(Saved entries)
=== Section Start ===

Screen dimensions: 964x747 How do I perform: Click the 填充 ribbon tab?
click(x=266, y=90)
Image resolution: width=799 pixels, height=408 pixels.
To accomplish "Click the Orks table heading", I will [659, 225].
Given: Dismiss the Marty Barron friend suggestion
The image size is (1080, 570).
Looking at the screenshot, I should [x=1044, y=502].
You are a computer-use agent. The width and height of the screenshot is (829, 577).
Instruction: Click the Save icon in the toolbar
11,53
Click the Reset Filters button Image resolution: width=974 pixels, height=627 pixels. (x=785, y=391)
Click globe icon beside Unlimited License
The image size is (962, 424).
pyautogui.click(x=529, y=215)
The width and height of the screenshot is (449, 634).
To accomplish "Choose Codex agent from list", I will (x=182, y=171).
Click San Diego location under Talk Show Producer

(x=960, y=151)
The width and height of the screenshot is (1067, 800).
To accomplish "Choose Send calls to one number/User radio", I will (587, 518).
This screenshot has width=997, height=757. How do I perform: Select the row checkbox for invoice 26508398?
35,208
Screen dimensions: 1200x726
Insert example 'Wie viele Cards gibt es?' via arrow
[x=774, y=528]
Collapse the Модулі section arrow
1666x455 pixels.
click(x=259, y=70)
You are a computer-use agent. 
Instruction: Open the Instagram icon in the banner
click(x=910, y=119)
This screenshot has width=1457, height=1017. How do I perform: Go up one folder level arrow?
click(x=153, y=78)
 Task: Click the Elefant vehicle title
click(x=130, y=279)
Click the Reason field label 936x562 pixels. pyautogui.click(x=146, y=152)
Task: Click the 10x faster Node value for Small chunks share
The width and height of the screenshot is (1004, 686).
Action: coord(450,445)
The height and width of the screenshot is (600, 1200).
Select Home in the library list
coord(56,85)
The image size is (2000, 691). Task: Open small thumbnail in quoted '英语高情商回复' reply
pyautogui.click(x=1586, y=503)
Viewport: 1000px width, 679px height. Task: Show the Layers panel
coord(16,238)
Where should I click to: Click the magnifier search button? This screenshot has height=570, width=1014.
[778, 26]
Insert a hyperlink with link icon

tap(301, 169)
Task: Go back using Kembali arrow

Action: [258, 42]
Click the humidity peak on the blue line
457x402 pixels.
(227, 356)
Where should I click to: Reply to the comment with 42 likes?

=== Section End ===

Retype the entries shown above. Keep every word exactly as it is.

* _Answer for this exercise_
Screen dimensions: 964x747 How do I perform: Click the 填充 ribbon tab?
click(x=266, y=90)
Image resolution: width=799 pixels, height=408 pixels.
To accomplish "Click the Orks table heading", I will [659, 225].
Given: Dismiss the Marty Barron friend suggestion
The image size is (1080, 570).
Looking at the screenshot, I should [x=1044, y=502].
You are a computer-use agent. The width and height of the screenshot is (829, 577).
Instruction: Click the Save icon in the toolbar
11,53
Click the Reset Filters button Image resolution: width=974 pixels, height=627 pixels. (x=785, y=391)
Click globe icon beside Unlimited License
The image size is (962, 424).
pyautogui.click(x=529, y=215)
The width and height of the screenshot is (449, 634).
To accomplish "Choose Codex agent from list", I will (x=182, y=171).
Click San Diego location under Talk Show Producer

(x=960, y=151)
The width and height of the screenshot is (1067, 800).
To accomplish "Choose Send calls to one number/User radio", I will (587, 518).
This screenshot has width=997, height=757. How do I perform: Select the row checkbox for invoice 26508398?
35,208
Screen dimensions: 1200x726
Insert example 'Wie viele Cards gibt es?' via arrow
[x=774, y=528]
Collapse the Модулі section arrow
1666x455 pixels.
click(x=259, y=70)
You are a computer-use agent. 
Instruction: Open the Instagram icon in the banner
click(x=910, y=119)
This screenshot has width=1457, height=1017. How do I perform: Go up one folder level arrow?
click(x=153, y=78)
 Task: Click the Elefant vehicle title
click(x=130, y=279)
Click the Reason field label 936x562 pixels. pyautogui.click(x=146, y=152)
Task: Click the 10x faster Node value for Small chunks share
The width and height of the screenshot is (1004, 686).
Action: coord(450,445)
The height and width of the screenshot is (600, 1200).
Select Home in the library list
coord(56,85)
The image size is (2000, 691). Task: Open small thumbnail in quoted '英语高情商回复' reply
pyautogui.click(x=1586, y=503)
Viewport: 1000px width, 679px height. Task: Show the Layers panel
coord(16,238)
Where should I click to: Click the magnifier search button? This screenshot has height=570, width=1014.
[778, 26]
Insert a hyperlink with link icon

tap(301, 169)
Task: Go back using Kembali arrow

Action: [258, 42]
Click the humidity peak on the blue line
457x402 pixels.
(227, 356)
Where should I click to: Reply to the comment with 42 likes?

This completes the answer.